▶ [EXERCISE DETAILS] Examine each line of the data, and copy the ones containing "height".

▶ [RECORD SET]
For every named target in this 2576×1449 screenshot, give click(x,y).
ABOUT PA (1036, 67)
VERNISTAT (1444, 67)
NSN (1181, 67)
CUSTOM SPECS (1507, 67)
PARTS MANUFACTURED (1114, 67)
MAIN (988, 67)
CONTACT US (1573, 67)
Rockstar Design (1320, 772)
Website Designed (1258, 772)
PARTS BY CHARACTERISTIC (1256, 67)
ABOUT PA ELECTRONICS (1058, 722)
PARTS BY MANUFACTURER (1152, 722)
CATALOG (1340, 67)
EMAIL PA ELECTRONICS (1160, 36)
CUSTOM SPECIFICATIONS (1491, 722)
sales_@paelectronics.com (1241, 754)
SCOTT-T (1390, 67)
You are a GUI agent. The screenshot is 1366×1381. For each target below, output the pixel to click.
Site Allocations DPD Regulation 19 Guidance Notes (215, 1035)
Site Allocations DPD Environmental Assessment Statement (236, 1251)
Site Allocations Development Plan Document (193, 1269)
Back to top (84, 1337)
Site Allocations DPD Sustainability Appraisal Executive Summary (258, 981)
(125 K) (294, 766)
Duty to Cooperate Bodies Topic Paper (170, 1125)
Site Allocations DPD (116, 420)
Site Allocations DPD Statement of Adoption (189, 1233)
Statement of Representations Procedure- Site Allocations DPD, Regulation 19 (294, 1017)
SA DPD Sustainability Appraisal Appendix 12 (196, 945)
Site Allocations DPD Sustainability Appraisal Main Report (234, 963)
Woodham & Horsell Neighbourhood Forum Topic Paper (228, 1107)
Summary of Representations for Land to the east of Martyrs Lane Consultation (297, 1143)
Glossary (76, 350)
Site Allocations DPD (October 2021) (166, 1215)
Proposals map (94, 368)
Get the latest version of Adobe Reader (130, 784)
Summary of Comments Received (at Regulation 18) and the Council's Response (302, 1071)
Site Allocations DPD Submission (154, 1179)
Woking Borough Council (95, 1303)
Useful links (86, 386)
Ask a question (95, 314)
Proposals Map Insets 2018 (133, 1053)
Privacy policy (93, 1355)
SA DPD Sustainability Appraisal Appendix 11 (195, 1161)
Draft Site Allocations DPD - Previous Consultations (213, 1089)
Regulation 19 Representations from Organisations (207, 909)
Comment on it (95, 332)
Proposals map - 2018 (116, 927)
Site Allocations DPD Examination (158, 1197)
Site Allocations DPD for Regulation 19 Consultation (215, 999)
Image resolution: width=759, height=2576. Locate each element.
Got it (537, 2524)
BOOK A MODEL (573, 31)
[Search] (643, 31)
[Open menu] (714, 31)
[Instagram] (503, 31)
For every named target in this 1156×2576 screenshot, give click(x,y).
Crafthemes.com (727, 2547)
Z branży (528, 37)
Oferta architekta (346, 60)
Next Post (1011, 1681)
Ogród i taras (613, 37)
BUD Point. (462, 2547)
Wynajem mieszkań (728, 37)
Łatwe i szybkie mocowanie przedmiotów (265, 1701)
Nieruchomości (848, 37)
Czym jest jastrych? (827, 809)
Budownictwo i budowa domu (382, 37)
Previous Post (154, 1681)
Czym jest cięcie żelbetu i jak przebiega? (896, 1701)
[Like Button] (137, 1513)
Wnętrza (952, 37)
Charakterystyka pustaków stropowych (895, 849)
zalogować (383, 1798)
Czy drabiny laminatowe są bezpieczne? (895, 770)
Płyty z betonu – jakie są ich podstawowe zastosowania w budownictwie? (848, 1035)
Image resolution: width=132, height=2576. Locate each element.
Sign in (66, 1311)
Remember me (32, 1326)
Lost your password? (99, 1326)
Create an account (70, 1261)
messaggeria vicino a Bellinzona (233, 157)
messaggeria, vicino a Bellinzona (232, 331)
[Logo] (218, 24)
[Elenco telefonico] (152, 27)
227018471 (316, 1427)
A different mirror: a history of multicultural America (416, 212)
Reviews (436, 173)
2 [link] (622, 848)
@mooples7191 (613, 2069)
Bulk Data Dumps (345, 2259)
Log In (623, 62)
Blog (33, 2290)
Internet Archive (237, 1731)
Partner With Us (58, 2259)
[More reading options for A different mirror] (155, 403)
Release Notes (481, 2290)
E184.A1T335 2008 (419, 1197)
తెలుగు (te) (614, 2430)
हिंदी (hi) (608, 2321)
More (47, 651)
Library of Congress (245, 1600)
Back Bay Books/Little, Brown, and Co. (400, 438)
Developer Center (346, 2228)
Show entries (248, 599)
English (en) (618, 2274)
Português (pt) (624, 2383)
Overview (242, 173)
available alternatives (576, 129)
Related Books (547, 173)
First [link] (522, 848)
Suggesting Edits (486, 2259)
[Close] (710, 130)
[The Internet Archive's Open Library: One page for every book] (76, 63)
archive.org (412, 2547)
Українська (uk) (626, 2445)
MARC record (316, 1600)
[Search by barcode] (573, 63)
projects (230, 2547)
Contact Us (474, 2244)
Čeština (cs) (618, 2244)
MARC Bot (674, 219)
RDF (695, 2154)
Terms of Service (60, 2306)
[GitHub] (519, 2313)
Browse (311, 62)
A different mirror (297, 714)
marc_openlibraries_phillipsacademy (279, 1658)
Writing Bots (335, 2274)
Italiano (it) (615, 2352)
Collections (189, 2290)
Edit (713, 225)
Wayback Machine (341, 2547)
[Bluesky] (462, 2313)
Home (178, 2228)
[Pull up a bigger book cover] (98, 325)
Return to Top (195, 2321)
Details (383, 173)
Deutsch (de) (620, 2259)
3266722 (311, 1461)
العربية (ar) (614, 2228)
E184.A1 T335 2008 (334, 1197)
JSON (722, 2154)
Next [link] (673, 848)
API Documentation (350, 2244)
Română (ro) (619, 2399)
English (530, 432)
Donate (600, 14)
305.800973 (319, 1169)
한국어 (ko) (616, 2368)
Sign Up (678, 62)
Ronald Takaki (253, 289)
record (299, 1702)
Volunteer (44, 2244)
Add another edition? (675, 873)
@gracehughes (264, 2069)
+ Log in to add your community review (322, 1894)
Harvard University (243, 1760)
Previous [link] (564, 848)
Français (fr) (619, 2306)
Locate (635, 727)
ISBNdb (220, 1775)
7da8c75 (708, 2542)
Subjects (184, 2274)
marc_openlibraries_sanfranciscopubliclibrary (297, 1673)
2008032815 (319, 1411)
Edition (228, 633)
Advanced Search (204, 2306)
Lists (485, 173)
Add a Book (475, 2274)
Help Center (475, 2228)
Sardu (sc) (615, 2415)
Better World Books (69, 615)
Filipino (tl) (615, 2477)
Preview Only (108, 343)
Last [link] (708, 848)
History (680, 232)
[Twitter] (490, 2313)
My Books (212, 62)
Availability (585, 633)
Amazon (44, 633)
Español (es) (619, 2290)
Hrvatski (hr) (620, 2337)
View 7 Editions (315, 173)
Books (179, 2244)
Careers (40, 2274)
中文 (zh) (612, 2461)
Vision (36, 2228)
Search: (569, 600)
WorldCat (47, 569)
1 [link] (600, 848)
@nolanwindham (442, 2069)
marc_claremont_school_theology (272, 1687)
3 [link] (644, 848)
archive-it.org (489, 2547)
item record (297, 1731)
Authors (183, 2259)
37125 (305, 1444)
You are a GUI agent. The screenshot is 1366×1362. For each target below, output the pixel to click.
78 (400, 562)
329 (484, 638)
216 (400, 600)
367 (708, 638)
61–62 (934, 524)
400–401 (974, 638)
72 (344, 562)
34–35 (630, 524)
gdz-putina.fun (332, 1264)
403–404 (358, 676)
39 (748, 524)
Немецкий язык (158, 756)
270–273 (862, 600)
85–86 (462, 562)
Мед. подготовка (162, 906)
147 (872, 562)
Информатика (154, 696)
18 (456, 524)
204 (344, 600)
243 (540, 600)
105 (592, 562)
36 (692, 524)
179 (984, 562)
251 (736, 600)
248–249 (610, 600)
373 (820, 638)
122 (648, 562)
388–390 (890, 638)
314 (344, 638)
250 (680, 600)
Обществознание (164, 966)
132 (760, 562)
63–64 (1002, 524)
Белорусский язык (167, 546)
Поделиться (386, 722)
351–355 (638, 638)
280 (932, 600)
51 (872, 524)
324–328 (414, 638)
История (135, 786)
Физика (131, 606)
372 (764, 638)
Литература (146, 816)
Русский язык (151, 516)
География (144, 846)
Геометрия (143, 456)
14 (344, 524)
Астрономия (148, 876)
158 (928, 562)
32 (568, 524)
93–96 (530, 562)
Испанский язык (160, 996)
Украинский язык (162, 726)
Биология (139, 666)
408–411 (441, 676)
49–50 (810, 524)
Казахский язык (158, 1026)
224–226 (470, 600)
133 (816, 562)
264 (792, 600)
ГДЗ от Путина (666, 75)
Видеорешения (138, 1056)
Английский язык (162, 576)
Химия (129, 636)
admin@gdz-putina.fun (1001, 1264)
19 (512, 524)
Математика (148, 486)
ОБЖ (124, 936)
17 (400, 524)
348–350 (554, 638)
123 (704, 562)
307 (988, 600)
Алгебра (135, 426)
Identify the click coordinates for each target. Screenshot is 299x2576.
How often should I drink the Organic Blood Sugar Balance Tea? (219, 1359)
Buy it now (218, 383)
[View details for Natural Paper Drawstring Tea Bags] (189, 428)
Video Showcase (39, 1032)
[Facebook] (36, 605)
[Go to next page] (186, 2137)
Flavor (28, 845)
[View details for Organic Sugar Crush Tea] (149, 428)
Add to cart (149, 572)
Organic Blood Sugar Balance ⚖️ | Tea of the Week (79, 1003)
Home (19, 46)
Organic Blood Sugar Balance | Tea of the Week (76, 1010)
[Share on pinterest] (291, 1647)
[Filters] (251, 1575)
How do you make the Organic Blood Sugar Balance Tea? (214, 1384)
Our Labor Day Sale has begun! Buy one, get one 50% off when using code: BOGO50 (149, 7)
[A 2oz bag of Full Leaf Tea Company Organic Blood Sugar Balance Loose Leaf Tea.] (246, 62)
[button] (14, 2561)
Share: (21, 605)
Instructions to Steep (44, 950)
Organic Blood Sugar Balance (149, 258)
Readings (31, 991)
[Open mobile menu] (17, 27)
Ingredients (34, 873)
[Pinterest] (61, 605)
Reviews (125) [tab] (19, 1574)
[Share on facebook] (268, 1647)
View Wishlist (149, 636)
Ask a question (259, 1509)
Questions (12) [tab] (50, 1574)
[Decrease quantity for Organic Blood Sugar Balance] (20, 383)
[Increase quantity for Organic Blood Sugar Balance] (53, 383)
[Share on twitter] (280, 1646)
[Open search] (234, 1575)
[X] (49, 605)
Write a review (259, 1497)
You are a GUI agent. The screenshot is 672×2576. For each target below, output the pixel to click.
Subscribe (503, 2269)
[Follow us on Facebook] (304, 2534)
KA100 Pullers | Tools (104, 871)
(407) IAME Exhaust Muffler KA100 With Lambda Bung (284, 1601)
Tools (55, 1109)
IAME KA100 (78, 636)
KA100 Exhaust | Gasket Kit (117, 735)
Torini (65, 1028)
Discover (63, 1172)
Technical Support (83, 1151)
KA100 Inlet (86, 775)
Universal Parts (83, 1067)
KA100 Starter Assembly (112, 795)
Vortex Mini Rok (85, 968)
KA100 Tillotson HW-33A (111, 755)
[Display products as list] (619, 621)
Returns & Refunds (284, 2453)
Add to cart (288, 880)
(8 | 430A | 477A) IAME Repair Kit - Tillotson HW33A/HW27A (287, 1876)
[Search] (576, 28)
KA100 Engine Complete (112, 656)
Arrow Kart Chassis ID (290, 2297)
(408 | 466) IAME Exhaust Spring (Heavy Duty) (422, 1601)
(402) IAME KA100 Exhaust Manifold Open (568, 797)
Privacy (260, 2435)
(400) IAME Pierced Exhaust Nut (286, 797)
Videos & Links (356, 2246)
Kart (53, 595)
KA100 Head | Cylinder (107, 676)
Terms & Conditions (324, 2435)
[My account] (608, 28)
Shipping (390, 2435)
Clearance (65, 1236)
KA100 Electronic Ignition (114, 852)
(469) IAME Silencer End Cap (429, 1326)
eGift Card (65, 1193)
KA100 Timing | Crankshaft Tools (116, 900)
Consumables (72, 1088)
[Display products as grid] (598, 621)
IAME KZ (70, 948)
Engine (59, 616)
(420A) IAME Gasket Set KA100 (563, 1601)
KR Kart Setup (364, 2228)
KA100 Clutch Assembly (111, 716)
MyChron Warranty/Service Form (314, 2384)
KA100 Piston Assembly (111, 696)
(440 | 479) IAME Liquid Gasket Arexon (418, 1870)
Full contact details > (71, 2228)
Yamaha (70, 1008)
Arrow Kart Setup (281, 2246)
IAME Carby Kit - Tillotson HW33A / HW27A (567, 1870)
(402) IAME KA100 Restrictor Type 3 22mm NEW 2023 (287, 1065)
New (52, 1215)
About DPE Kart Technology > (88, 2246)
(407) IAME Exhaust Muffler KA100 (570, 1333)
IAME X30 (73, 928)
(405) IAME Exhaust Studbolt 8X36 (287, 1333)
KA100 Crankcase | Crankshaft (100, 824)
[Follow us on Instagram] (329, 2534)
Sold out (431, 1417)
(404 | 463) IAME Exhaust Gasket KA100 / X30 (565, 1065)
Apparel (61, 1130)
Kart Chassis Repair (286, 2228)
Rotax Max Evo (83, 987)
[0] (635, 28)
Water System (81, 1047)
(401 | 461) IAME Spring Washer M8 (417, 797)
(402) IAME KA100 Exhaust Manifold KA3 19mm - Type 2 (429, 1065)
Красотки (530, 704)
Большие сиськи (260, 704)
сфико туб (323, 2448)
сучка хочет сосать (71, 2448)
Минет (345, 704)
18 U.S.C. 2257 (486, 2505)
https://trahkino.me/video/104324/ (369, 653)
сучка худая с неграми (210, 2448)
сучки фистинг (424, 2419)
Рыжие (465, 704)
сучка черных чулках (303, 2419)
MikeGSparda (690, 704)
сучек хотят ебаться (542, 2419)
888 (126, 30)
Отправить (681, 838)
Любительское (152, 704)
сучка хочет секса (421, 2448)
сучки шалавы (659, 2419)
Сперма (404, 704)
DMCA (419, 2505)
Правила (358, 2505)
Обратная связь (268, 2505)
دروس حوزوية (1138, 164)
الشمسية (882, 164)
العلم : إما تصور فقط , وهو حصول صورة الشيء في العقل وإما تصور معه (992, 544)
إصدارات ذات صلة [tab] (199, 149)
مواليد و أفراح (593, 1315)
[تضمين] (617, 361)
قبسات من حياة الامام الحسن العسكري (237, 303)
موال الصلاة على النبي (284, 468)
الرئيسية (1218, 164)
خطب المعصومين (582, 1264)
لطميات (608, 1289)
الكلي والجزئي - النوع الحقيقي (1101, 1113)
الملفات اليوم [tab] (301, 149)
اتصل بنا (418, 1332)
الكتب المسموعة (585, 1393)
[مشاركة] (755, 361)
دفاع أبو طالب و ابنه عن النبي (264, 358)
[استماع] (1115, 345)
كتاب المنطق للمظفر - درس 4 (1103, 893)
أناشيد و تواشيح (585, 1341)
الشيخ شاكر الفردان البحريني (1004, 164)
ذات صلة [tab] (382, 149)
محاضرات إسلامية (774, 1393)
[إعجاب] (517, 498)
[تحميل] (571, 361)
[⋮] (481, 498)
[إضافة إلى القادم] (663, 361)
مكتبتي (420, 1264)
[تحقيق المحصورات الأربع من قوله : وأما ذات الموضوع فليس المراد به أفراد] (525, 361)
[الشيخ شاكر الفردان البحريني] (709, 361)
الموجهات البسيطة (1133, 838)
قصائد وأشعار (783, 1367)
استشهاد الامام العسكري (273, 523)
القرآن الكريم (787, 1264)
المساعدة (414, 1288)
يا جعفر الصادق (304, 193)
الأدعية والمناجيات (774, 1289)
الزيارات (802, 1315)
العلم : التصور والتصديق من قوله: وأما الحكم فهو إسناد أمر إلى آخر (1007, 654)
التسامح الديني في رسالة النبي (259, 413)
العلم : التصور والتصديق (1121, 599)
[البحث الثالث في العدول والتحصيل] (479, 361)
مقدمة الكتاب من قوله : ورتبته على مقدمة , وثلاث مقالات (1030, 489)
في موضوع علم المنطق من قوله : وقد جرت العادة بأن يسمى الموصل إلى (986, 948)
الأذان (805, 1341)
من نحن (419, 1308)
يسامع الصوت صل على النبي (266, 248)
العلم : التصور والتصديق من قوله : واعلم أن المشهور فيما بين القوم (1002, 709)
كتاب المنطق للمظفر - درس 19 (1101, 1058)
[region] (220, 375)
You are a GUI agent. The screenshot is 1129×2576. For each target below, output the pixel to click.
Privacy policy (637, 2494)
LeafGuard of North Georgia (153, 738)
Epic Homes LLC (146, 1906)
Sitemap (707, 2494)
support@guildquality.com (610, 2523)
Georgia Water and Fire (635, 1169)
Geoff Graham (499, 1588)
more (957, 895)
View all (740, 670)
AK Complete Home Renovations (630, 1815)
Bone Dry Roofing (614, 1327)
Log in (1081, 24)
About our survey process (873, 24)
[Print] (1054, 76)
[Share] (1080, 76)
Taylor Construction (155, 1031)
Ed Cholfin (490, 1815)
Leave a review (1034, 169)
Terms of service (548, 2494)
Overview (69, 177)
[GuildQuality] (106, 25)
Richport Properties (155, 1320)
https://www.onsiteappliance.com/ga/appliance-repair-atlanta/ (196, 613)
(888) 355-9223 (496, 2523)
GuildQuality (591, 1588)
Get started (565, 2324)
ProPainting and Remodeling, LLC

▶ [EXERCISE RESULT]
Image resolution: width=759, height=2576. Locate each element.
Image resolution: width=132, height=2576. Locate each element.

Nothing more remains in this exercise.